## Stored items
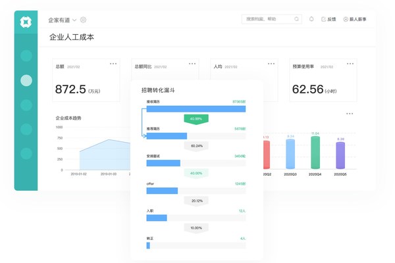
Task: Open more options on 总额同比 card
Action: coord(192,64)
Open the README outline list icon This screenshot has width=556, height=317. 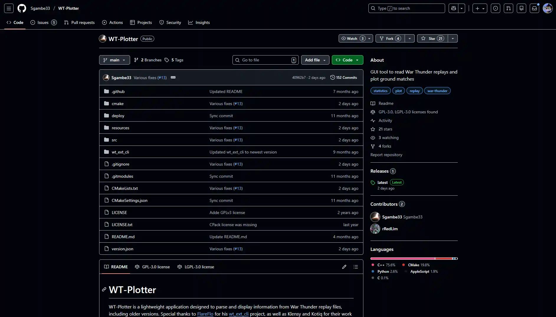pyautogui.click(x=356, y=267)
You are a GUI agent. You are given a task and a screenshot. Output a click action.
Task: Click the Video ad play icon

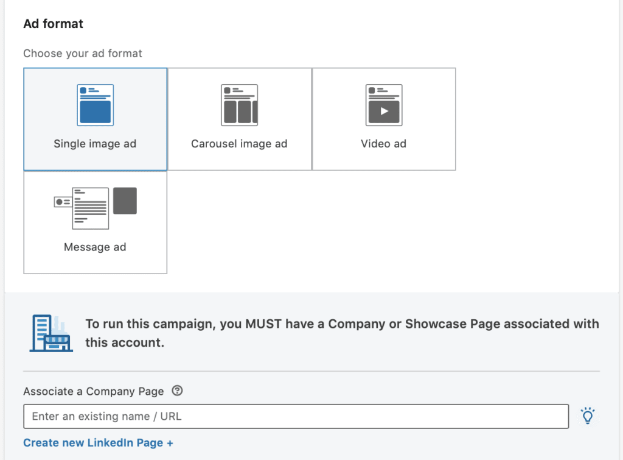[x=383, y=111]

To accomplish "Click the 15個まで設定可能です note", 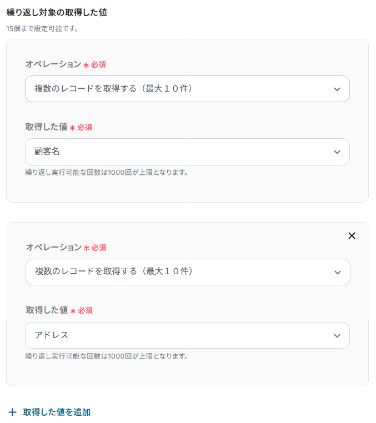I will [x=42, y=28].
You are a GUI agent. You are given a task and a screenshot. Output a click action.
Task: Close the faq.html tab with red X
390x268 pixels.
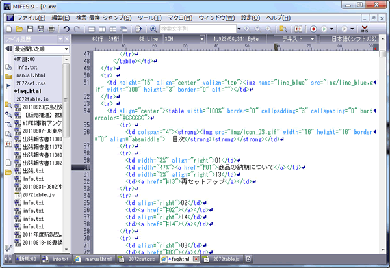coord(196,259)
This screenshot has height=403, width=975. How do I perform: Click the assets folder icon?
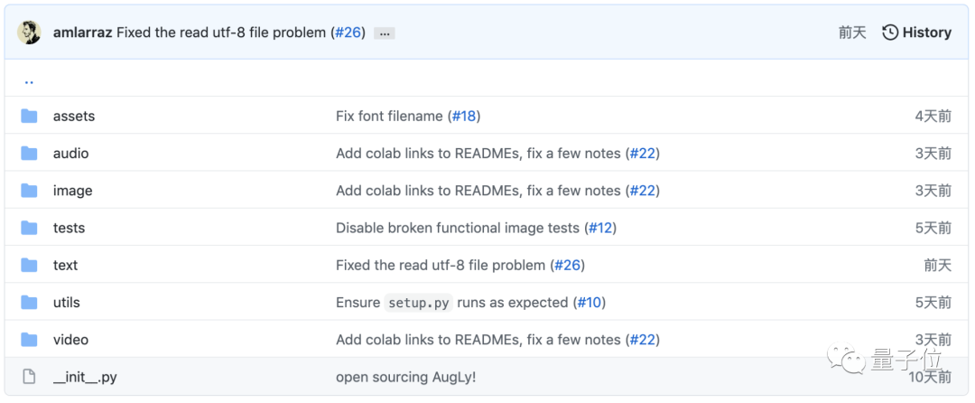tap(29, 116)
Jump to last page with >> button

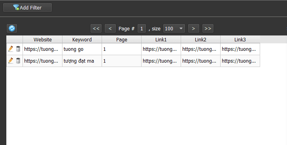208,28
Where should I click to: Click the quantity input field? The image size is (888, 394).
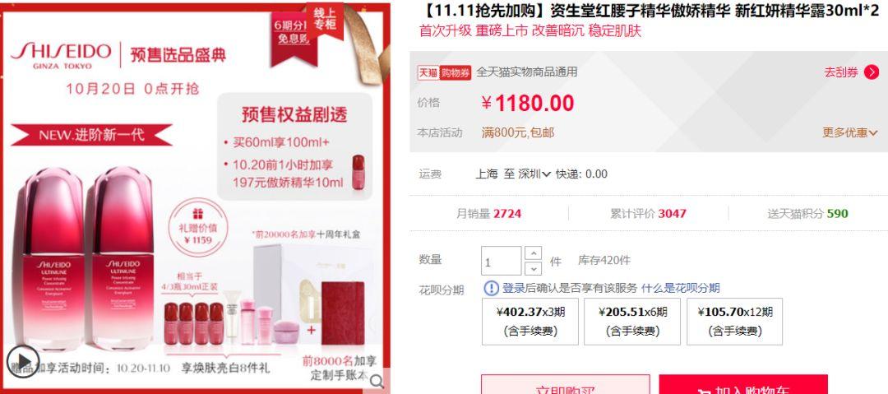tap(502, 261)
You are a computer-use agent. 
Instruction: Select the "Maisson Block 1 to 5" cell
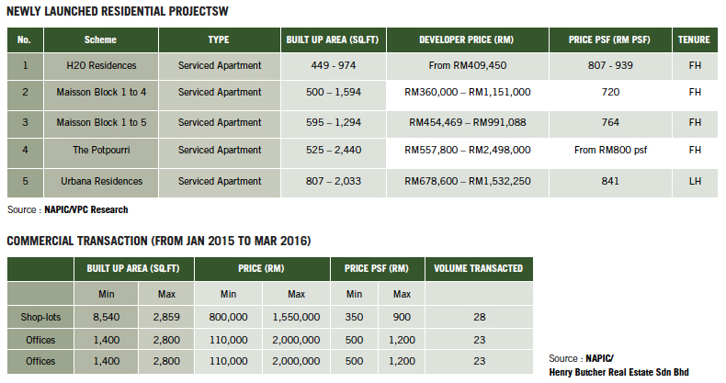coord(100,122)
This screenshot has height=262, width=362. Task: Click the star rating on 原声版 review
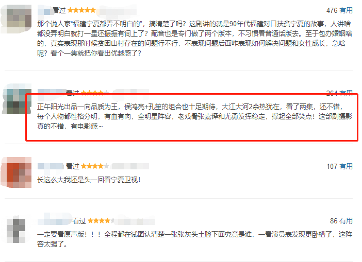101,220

## WHAT TO PRODUCE
Write out word for word every line from the line with "This screenshot has height=262, width=362." through the final line of the records, both included, skipping the pictures.

## WRITTEN RESPONSE
This screenshot has height=262, width=362. Task: Click the star rating on 原声版 review
101,220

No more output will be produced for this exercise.